What happens while you're in hospital
If you need care and support after you leave, staff will talk with you about how you can get this. They will work with social care staff, if necessary, to plan your short-term care.
If you're likely to have long-term health and care needs, social services will arrange a care needs assessment. This may occur while you're in hospital or in your home.
Preparing to go home from hospital
If you can manage on your own at home with a little help, hospital staff should make sure:
- someone is taking you home or you have a taxi, transport from a voluntary organisation or hospital transport
- you have any medicine or new equipment you need and know how to use it
- they share information about your care with your GP
- you know the next steps in your care and how to get help from the hospital
- local voluntary organisations are there to support you for the first 2 days, if you need it
When you get home from hospital
If you have had a short illness or an operation, you might need care after hospital for a short time to get back to normal. This is called reablement, intermediate care, or aftercare.
The aim of this type of short-term care is to help you:
- stay as independent as possible
- avoid unnecessary hospital stays
Reablement care is free for up to 6 weeks.
After you've had a chance to recover or have had reablement care (if you need it), your local council should assess your long-term health and care needs and help put a plan in place.
You may have to pay towards the costs of long-term care and support.

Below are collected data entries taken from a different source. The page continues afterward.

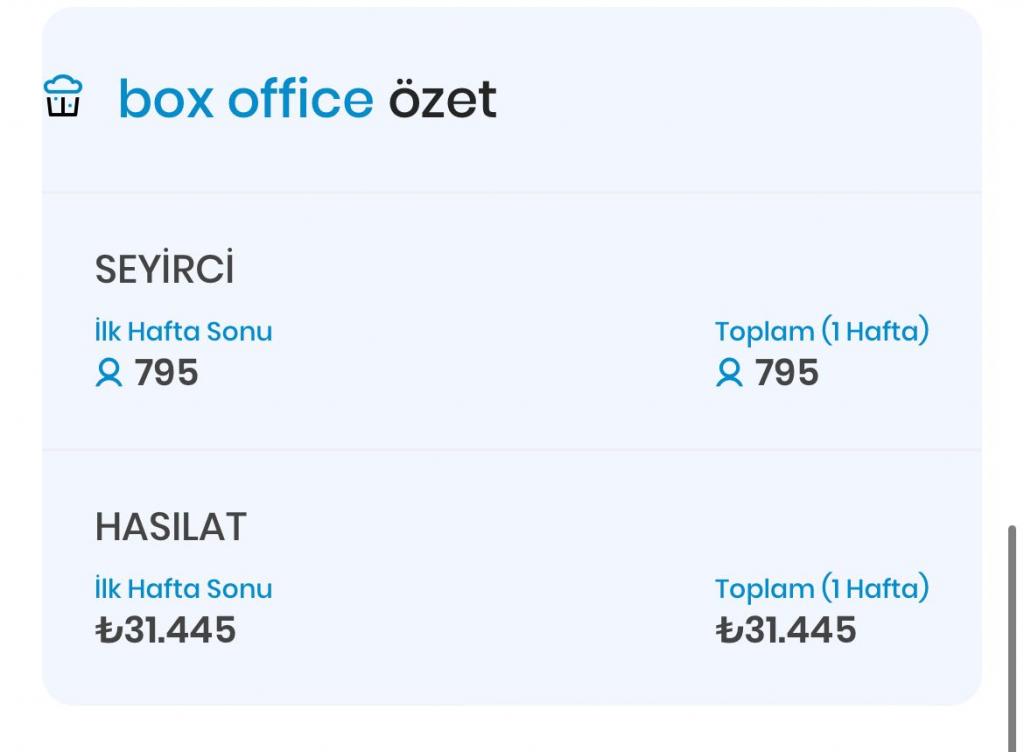Screen dimensions: 1024x752
Task: Open "İlk Hafta Sonu" under SEYİRCİ
Action: click(x=183, y=331)
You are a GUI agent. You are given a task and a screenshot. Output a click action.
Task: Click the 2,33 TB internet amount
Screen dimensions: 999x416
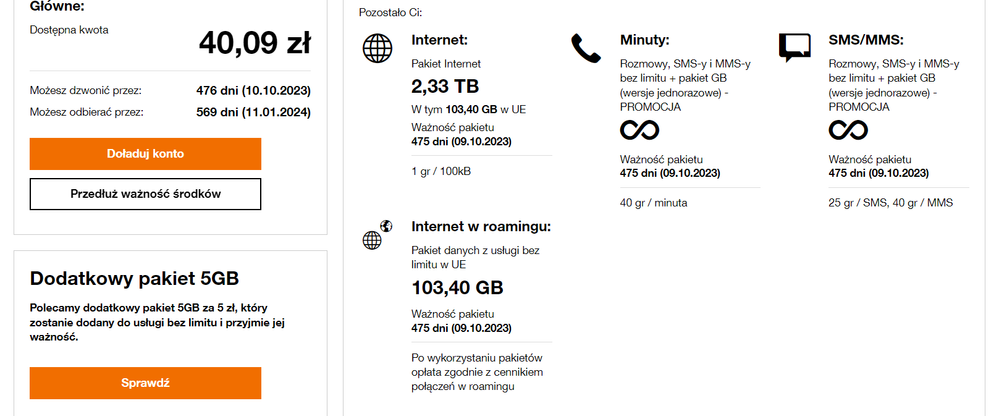[x=446, y=86]
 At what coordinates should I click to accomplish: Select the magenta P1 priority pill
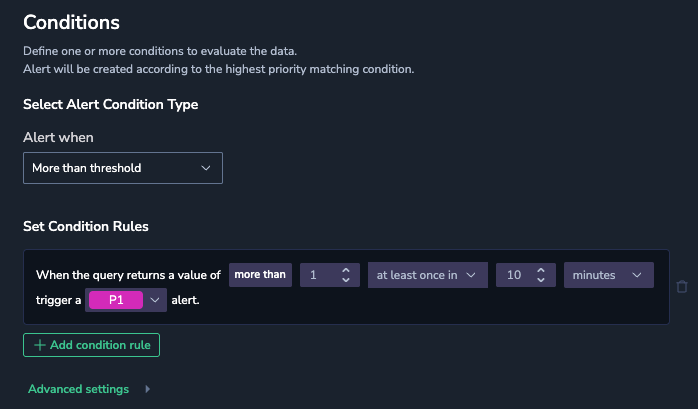pos(116,300)
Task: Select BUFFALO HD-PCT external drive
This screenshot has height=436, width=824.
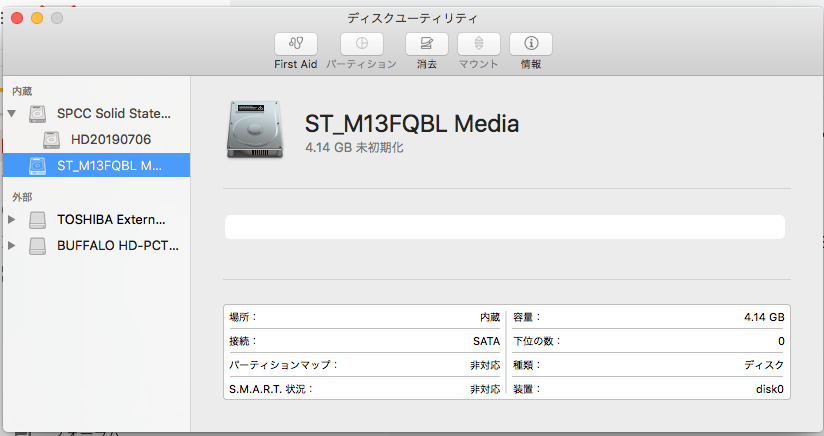Action: pos(110,245)
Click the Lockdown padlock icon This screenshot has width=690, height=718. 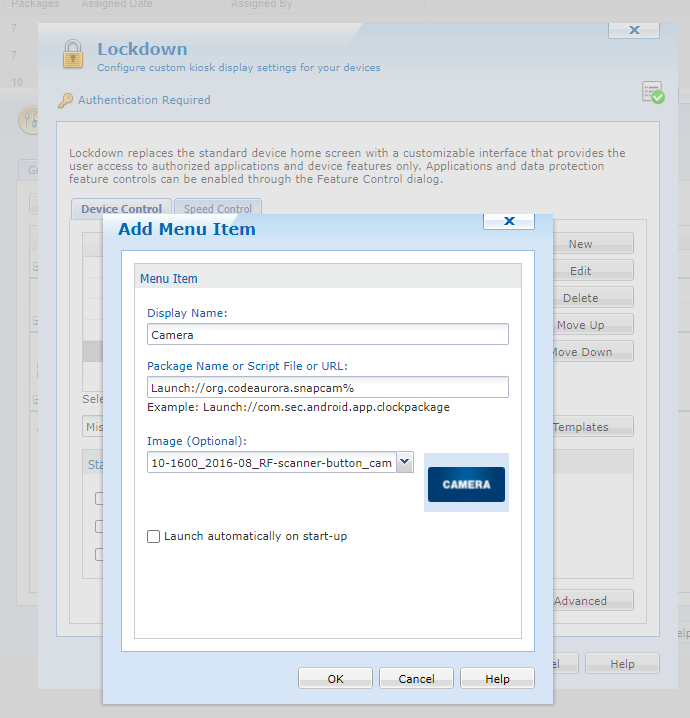click(x=72, y=55)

Find out about getting a needs assessment.
If at any time you feel your care isn't right, contact social services and ask for a review.
What to do if you're unhappy with your hospital discharge
You can complain if you're unhappy with your hospital discharge, or the discharge of someone you know.
For example, if:
- the hospital plans to discharge you before you think it's safe
- you don't think your discharge assessment was done correctly
Speak to the hospital staff who arranged your discharge.